Il ruolo degli agronomi per spingere l'innovazione
«Il ruolo dell’agronomo –ha fatto notare Eliana Pappalardo dello Studio Pappalardo e associati –, diventa centrale nel processo di innovazione. Gli agronomi entrano in contatto con le aziende agricole, fanno sopraluoghi, le conoscono dal punto di vista strutturale e della gestione amministrativa, si confrontano con l’imprenditore cercando di comprendere i punti di forza e quelli di debolezza. Da quest’analisi nasce un piano di sviluppo aziendale aderente alle reali esigenze dell’impresa in un’ottica di evoluzione innovativa».
L’innovazione può avvenire secondo due percorsi. L’azienda chiede all’agronomo che la mette in contatto con chi detiene l’innovazione o l’agronomo conosce chi detiene l’innovazione che vuole trasferire e la collega all’impresa. Il primo caso è quello ad esempio del gruppo operativo Superavocado con 9 partner (6 agricoli, 1 nell’ambito della commercializzazione, 1 ente di ricerca, 1 spin off) che adotta la misura 16 Cooperazione- sottomisura 16.2 Sostegno a progetti Pilota e allo sviluppo di nuovi prodotti, pratiche, processi e tecnologie – PSR Sicilia 2014-2020.
In questo caso, l’innovazione di prodotto riguarda l’introduzione di protocollo di coltivazione con la valutazione di diversi portainnesti e cultivar per ottenere la massima resa e qualità del frutto e quella di processo riguarda l’introduzione di una tecnica di trasformazione per lo scarto del frutto di avocado per ottenere un nuovo prodotto “olio di avocado”. L’innovazione perciò crea coesione, unione, connessioni.

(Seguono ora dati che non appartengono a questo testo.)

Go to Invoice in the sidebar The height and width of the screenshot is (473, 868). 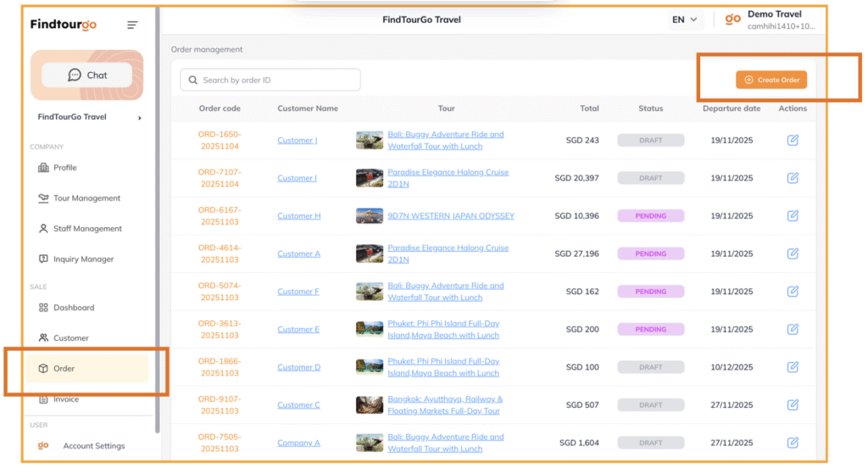[x=66, y=399]
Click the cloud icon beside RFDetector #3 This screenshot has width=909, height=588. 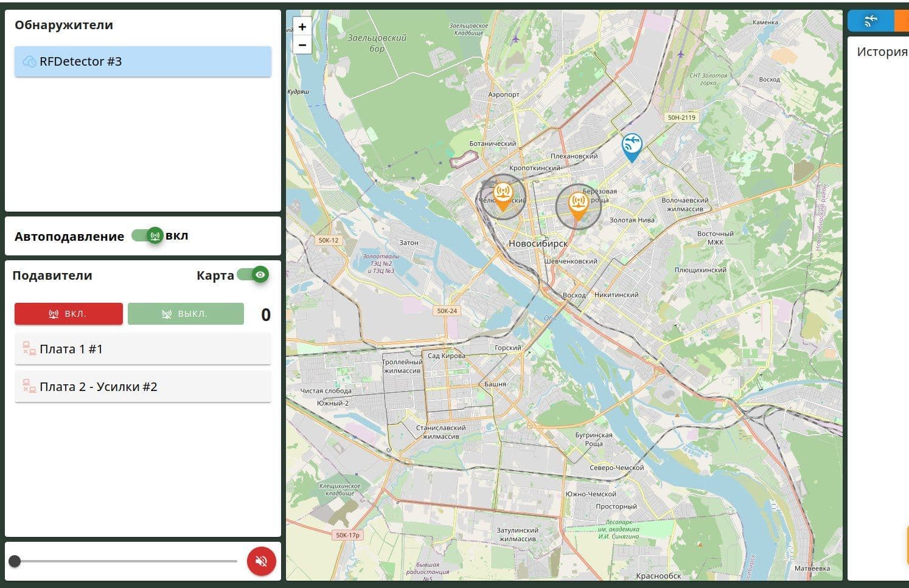point(29,61)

Nel secondo caso, ad esempio, l’Università di Catania viene contattata da un imprenditore che vuole attivare una linea di produzione di arancini interamente composti da materia prima ottenuta in Sicilia. L’Università contatta l’agronomo per avere un collegamento con un’azienda agricola che possiede le caratteristiche agronomiche e le risorse umane idonee. La scelta ricade su AgriBioConti.
Si contatta tramite l’Università di Catania un agronomo specializzato nella coltivazione del riso, il più importante a livello nazionale (Massimo Biloni). Si introducono in azienda 6 Ha di campi prova di diverse varietà di riso ottenendo rese comparabili a quelle del Nord Italia (80 - 100 q.li/ha). Dopo alcuni anni si ottiene un protocollo di coltivazione del riso con una tecnica in asciutto ed oggi l’azienda coltiva annualmente 100 ha di riso con un incremento importante del proprio fatturato.
Ciò significa che l’innovazione deve essere guidata dal basso dagli agronomi e dalle imprese. Orientata a nuovi modelli di sviluppo integrato e sostenibile e allo sviluppo di un trasferimento interattivo di conoscenze centrate sulle caratteristiche e sulle specificità del tessuto produttivo e culturale del territorio. In questo contesto, gli agronomi sono figure centrali con accanto imprese, agricoltori e ricercatori che diventano partner paritari rispetto agli altri operatori per arrivare ad un’innovazione co-prodotta, frutto di un dialogo efficace e costruttivo tra tutti i soggetti.